Ich hatte kein Gefühl in meinem kleinen Finger, spürte nur ein Pochen, einen seltsamen Schmerz. Und ich blutete stark. So stark, dass selbst Kingsley mit seinem Lecken und Saugen nicht verhindern konnte, dass das Blut meine Hand und mein Handgelenk hinunterlief.
Dann sah ich, warum.
Mein Finger endete am ersten Gelenk.
Genau wie bei den Frauen, die aufgeschlitzt und ausgenommen auf dem Boden der Lagerhäuser ihr Ende gefunden hatten.
Das hatte mir meine Vorahnung versucht zu sagen. Das hatte sie vorausgesehen, davor hatte sie sich gefürchtet.
Jetzt wusste ich es, jetzt, wo alles zu spät war.
Ich schrie. Keine Ahnung, ob innerlich oder laut. Ich schrie einfach.
Und dann wurde ich von der Dunkelheit überwältigt und verlor das Bewusstsein.
12
L angsam kam ich wieder zu mir. Mein Kopf pochte vor Schmerz. Vor meinen geschlossenen Augen tanzten bunte Punkte wild durcheinander, und mein Magen krampfte sich im passenden Rhythmus zusammen. Ich konnte nicht im Entferntesten den Schmerz beschreiben, der von meiner linken Hand ausstrahlte.
Es war besser, ihn zu ignorieren. So zu tun, als wäre er nicht da, selbst wenn er so stark war, dass er mir den Schweiß auf die Stirn trieb.
Aber vielleicht kam das auch von der Hitze. Es war heiß hier drin, wo auch immer »hier« war. Meine Haut brannte, und das nicht nur von den Wunden. Die Luft war schwül-feucht und roch intensiv nach Moschus und alter Erde. Dazwischen nahm ich die Gerüche von Blut und Tod, von Sorge und Schmerz wahr, einige waren alt, andere frisch, alle intensiv.
Der Ort schien sich unter der Erde zu befinden und bereits einen Haufen Tote gesehen zu haben.
Ebenso der Tisch, auf dem ich lag. Elend und Tod schienen sich förmlich in den Stein hineingefressen zu haben, und das gruselige Gefühl, das von ihm ausging, bohrte sich schmerzhaft in mein Rückgrat und mein Hinterteil. Ich widerstand dem Drang, mich zu bewegen, und konzentrierte mich auf das, was in dem Raum vor sich ging.

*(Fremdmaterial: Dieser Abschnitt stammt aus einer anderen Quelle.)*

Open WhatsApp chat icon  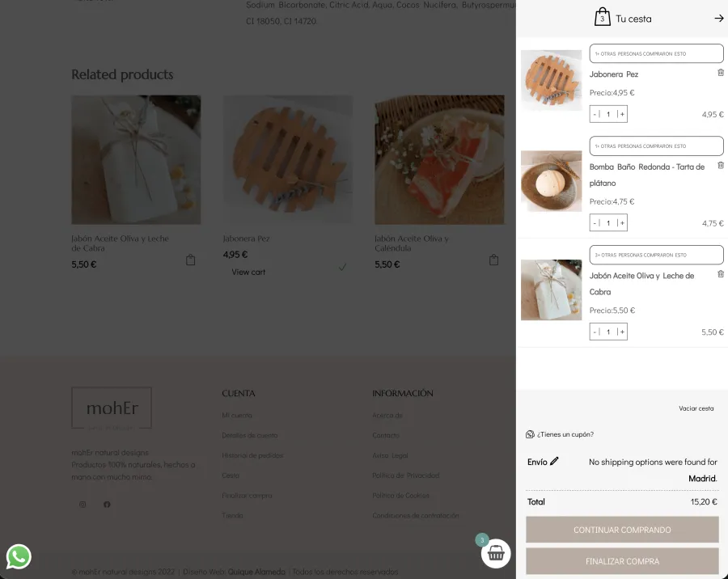[x=19, y=556]
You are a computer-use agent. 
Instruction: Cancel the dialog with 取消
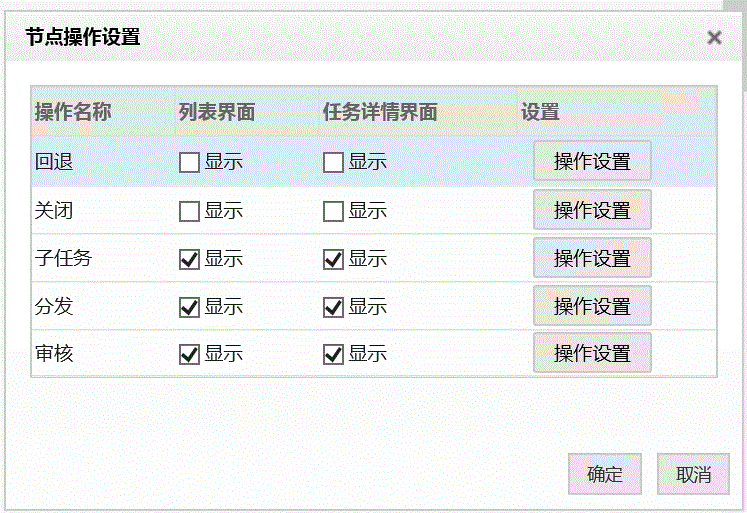[693, 474]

Irgendwo links von mir knisterte ein Feuer. Ich nahm keinen Rauch wahr und spürte nicht den geringsten Luftzug. Es schien sich nicht um ein normales Kaminfeuer zu handeln. Da ich mir denken konnte, wer das Feuer entzündet hatte, war es ganz bestimmt magischen Ursprungs. Caelfind war vermutlich nicht die einzige praktizierende Hexe gewesen. Ein Gott der Finsternis kannte sich garantiert auch ein bisschen mit schwarzer Magie aus.